§ Assignment:
The entries below are to be repeated exactly, with the pictures left out.

Data extracted from a collection:
★ ★ ★ ★

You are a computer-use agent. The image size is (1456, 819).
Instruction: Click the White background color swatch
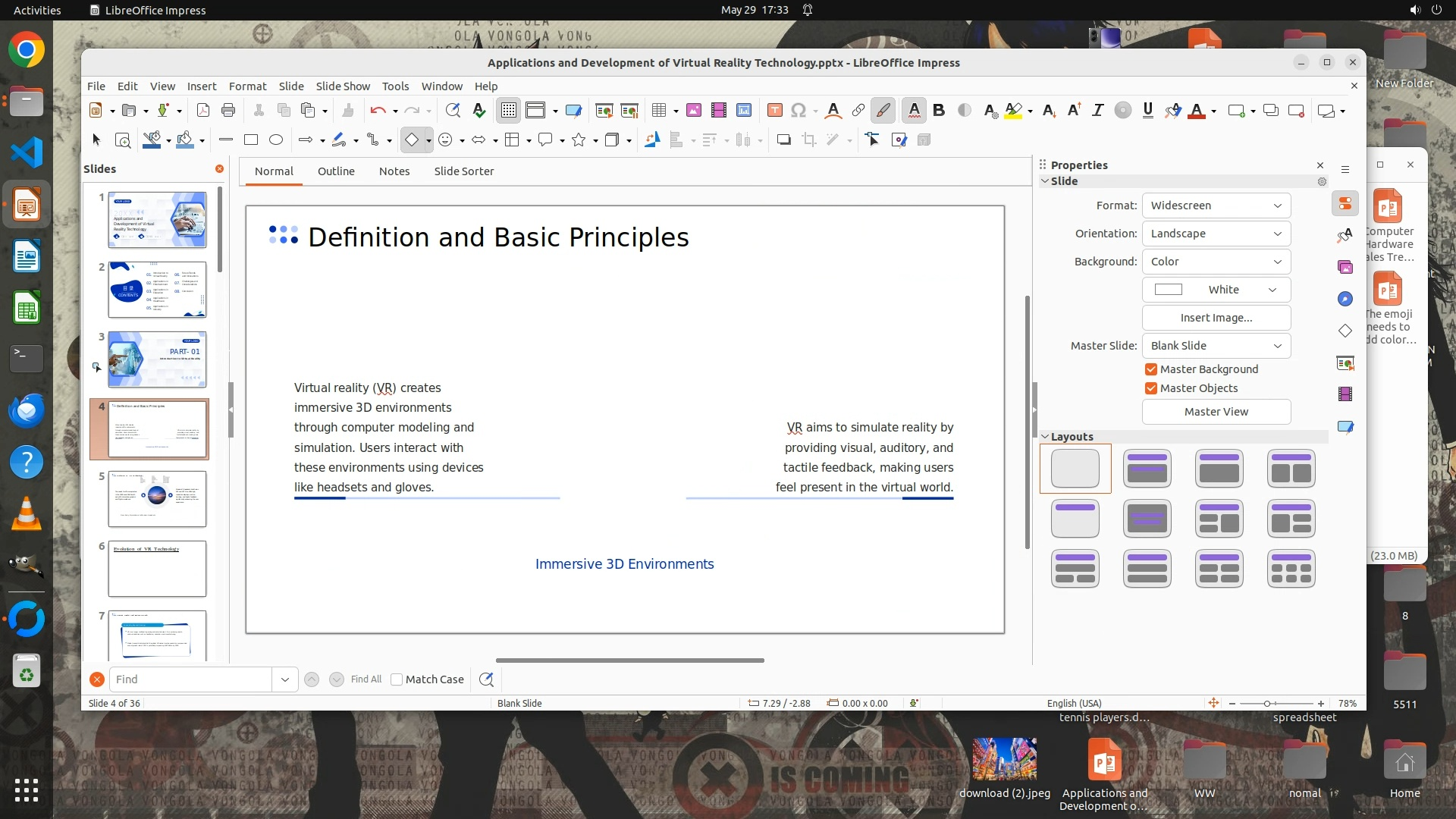tap(1169, 290)
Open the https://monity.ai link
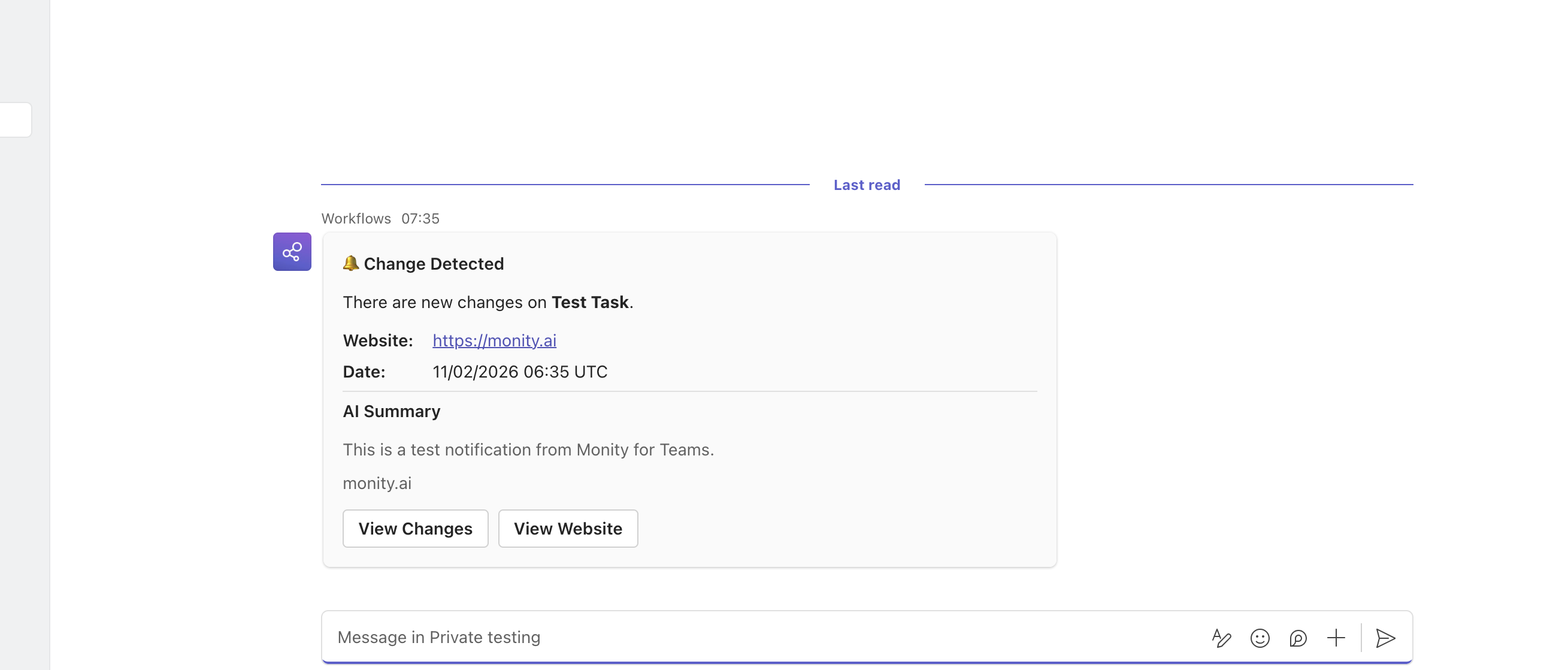Screen dimensions: 1568x670 click(494, 340)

★ ★ ★ ★

§ Exercise result:
You are a computer-use agent. The image size is (1456, 819).
Instruction: Click the White background color swatch
tap(1169, 290)
Open the https://monity.ai link
Screen dimensions: 1568x670 click(494, 340)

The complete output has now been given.